▶ Task goal
Please show every line from the entries that carries the word "window".

Stored records
-----

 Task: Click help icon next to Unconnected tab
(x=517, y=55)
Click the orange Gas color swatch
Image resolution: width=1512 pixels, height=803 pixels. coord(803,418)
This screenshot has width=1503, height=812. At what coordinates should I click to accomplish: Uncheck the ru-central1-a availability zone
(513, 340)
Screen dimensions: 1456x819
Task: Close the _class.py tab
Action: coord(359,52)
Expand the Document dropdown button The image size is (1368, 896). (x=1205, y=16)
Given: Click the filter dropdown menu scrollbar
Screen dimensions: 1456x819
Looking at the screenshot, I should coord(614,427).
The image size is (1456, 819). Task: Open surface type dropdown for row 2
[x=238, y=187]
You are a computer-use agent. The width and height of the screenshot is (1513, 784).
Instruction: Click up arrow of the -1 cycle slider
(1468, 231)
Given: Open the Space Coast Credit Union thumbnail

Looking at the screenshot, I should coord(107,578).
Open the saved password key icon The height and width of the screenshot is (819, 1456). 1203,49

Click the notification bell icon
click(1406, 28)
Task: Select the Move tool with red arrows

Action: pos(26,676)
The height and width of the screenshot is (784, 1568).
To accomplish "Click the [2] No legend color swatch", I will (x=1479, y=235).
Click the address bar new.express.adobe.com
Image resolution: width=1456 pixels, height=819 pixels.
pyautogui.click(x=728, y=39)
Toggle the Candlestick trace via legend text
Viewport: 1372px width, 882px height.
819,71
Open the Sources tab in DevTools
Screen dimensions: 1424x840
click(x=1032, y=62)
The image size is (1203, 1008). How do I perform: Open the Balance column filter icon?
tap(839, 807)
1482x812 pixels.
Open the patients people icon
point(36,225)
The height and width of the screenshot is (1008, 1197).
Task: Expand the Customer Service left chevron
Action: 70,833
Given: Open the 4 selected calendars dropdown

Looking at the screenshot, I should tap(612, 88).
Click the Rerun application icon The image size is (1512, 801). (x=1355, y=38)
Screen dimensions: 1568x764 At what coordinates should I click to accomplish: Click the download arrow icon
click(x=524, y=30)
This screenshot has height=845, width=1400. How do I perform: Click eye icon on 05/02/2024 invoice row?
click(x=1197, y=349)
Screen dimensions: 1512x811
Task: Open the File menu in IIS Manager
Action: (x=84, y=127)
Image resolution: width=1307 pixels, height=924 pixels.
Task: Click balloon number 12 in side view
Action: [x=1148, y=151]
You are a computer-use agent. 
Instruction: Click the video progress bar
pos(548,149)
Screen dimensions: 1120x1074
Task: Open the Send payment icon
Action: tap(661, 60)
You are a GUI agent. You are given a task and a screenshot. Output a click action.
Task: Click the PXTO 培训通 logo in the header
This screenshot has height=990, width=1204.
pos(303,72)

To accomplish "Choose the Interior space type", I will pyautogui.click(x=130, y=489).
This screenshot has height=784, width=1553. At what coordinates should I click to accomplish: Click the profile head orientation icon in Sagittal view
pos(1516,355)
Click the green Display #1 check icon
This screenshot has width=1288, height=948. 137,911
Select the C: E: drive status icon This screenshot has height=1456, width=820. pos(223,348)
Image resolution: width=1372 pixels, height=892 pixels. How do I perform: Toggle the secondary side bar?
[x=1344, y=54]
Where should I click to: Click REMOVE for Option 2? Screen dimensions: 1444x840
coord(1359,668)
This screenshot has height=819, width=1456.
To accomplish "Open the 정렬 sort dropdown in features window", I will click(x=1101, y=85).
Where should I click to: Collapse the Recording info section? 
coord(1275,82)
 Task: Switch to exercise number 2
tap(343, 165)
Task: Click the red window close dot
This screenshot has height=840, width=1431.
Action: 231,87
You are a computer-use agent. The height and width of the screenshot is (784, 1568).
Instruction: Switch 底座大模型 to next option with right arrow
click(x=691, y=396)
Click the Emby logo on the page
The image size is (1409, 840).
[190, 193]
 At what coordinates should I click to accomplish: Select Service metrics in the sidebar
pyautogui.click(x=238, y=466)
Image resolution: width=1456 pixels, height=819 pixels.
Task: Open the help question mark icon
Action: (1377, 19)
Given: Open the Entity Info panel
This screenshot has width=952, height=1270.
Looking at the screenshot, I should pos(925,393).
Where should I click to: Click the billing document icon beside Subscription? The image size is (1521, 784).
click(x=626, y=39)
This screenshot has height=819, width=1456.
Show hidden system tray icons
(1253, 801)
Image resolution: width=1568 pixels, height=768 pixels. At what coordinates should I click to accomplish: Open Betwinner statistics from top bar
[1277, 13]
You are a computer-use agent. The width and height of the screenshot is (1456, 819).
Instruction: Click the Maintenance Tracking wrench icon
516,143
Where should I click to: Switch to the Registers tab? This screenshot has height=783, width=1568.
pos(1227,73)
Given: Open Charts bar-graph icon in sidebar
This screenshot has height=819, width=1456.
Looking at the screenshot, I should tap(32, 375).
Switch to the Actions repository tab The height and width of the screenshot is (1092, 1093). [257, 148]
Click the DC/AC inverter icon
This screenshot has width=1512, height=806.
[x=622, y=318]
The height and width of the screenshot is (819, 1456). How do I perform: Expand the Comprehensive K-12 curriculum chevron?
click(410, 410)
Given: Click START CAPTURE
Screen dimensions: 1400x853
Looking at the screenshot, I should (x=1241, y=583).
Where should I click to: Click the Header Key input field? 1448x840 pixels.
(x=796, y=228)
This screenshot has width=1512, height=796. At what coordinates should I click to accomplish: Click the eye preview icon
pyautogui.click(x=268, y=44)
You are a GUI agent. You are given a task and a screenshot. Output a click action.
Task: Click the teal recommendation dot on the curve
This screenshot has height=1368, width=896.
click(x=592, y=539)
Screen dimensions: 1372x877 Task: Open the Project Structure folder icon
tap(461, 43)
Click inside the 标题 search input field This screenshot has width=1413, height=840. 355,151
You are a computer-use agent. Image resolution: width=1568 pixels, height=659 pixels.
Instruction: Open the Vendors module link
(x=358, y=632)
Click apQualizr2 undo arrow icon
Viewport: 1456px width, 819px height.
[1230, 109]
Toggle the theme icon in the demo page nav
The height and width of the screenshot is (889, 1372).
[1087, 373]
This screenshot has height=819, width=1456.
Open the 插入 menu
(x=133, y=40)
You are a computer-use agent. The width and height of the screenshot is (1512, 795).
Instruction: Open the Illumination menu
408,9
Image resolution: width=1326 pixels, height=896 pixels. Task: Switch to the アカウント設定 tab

-----

▶ Solved exercise
To accomplish "Open the 정렬 sort dropdown in features window", I will click(x=1101, y=85).
Task: Click the red window close dot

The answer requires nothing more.